For the past few years, Google has been trying to make HTTPS the prevalent standard for websites, rightly citing the security risks posed by HTTP. Moving forward it will label all HTTP sites as a security risk clearly. The company announced that starting July 2018, versions of Chrome browser will label all HTTP websites as ‘Not Secure’ in the address bar.
For the past several years, we’ve moved toward a more secure web by strongly advocating that sites adopt HTTPS encryption. And within the last year, we’ve also helped users understand that HTTP sites are not secure by gradually marking a larger subset of HTTP pages as “not secure”. Beginning in July 2018 with the release of Chrome 68, Chrome will mark all HTTP sites as “not secure”.
Google’s new move will be put into effect following the release of Chrome 68 via the stable channel around July this year, with the goal of urging webmasters to jump to the HTTPS bandwagon. In order to make the transition easier for developers, Google has made available in-depth information about the advantages of HTTPS and is also offering the necessary developer tools to tackle certain limitations any new developers might encounter in the process.

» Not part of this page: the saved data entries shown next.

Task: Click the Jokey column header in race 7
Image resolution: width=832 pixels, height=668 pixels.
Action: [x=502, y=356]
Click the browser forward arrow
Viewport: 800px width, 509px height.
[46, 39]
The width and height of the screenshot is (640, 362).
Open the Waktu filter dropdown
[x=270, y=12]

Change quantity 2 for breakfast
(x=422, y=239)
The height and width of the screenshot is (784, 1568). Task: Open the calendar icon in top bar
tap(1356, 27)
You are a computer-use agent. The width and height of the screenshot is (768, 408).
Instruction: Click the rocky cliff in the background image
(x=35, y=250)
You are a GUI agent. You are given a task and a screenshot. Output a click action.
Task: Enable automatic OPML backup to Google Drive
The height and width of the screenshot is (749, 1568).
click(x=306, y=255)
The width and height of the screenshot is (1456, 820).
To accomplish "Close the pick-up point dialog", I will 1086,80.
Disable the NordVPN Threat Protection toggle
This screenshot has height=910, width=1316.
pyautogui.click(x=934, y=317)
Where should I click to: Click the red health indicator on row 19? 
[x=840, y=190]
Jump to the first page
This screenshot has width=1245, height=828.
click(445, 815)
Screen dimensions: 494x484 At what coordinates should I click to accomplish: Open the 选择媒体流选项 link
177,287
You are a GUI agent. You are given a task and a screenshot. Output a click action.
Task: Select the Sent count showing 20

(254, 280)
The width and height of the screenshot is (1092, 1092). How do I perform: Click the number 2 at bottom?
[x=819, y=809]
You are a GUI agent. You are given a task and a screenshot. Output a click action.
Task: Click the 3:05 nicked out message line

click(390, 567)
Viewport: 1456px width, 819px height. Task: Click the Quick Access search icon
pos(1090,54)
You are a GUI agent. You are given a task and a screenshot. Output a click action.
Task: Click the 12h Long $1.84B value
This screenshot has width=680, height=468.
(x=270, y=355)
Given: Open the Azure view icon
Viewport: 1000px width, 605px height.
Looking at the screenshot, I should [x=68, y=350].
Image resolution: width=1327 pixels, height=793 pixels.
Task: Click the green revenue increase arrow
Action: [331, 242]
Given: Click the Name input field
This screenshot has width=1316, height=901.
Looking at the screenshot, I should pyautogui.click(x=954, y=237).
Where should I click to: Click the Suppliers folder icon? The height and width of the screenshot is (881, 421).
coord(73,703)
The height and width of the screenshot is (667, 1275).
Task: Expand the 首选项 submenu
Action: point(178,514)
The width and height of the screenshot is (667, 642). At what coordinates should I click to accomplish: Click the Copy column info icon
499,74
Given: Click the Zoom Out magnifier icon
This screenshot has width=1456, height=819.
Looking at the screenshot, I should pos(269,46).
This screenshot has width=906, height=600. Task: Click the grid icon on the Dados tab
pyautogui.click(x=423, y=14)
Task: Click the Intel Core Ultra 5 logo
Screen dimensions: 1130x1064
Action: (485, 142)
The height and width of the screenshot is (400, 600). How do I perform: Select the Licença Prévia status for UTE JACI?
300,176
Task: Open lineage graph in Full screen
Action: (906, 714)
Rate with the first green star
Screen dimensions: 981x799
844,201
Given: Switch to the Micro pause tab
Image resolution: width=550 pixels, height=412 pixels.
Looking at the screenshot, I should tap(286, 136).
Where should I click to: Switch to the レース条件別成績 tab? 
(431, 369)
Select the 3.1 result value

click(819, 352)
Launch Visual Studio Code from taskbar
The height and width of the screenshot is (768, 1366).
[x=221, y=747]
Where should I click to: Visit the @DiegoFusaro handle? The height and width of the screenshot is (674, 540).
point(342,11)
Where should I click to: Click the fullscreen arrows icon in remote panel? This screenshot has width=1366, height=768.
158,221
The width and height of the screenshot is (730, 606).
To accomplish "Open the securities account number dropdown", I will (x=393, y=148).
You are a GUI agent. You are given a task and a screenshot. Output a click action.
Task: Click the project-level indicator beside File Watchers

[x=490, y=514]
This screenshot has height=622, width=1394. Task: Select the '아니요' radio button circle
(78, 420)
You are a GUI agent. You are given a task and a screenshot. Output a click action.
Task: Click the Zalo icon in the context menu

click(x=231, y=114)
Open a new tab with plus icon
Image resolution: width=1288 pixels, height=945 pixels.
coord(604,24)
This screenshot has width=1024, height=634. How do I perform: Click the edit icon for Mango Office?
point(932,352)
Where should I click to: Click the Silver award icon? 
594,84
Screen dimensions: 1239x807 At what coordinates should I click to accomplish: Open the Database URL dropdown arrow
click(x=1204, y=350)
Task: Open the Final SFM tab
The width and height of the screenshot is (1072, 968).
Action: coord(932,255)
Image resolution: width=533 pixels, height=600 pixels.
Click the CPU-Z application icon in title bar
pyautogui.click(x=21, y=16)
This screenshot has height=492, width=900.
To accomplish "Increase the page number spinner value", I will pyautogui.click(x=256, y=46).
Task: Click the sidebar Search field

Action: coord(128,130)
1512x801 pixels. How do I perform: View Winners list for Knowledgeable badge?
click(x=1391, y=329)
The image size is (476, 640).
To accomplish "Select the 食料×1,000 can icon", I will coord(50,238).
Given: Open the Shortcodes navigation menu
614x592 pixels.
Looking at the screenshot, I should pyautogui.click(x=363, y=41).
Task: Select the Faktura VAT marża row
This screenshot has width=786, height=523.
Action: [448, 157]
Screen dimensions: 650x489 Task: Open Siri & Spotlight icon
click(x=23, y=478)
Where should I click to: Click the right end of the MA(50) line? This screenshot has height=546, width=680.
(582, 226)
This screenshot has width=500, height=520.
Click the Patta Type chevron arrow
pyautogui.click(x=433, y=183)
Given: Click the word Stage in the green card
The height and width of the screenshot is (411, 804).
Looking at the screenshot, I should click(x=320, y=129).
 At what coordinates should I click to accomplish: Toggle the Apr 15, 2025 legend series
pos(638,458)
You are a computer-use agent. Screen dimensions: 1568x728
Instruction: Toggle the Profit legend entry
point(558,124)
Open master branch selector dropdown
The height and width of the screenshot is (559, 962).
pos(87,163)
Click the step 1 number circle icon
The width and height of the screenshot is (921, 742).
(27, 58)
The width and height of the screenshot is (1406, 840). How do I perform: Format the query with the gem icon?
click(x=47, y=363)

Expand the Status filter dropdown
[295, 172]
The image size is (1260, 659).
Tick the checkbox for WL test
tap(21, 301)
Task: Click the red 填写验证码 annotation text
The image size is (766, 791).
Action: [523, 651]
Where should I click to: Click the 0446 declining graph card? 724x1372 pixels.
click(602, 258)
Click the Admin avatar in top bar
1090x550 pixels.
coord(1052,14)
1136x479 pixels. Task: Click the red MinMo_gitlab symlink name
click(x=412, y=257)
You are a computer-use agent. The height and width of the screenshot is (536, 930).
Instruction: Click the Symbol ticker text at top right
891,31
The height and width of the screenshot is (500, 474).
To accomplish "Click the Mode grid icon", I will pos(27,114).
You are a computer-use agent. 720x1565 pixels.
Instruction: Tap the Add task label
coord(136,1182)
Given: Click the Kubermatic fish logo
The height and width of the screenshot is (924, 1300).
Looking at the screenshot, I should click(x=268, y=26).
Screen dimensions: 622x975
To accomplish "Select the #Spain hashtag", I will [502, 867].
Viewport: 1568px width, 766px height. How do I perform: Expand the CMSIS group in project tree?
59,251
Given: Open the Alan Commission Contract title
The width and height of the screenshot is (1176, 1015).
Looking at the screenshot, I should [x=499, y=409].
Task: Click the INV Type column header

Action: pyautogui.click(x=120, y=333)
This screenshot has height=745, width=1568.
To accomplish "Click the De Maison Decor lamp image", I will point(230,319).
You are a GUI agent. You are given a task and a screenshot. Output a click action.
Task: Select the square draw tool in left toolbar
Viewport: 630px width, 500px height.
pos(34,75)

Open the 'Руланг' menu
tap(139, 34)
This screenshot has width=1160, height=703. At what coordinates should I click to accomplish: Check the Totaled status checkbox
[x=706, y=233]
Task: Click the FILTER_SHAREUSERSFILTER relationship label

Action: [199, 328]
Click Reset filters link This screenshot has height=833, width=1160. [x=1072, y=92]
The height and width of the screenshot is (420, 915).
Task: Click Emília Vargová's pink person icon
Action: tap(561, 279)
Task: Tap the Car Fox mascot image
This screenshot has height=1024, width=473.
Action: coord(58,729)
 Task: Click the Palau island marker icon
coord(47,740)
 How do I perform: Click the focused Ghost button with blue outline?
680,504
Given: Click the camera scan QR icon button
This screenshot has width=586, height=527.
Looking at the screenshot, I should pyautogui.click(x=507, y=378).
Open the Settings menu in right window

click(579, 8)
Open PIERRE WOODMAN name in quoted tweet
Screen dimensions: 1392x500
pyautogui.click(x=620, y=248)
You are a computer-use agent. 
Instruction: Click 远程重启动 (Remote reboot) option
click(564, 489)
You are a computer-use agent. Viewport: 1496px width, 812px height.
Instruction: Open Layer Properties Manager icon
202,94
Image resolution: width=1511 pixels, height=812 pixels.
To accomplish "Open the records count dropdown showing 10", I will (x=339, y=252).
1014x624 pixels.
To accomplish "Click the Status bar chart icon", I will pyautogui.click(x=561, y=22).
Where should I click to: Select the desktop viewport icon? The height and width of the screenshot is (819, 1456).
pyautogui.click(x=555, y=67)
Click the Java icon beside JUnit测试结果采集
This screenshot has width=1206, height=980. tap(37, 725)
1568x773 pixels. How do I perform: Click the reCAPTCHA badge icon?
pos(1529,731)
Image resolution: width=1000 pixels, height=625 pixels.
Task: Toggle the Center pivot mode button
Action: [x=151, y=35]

Google’s official blog post notes that not only is HTTPS way more secure, it also brings performance improvements and opens doors for the introduction of advanced features and functionality for websites. If you are a developer, you can go through Google’s official HTTPS setup guide to get started
Google’s latest move can be seen as the culmination of a campaign kickstarted in April last year, when Chrome selectively started labeling HTTP websites as ‘Not secure’ and also started issuing a warning to users if they access such websites in incognito mode later on.
Aside from the addition of a ‘Not secure’ label, Google has also adopted a few other measures to encourage developers to make the move to HTTPS. One of them involves prioritizing HTTPS websites in Google search results. Google’s efforts have certainly yielded encouraging results, with 81 of the top 100 websites now employing HTTPS by default, and with the implementation of its new move, the results are expected to improve significantly.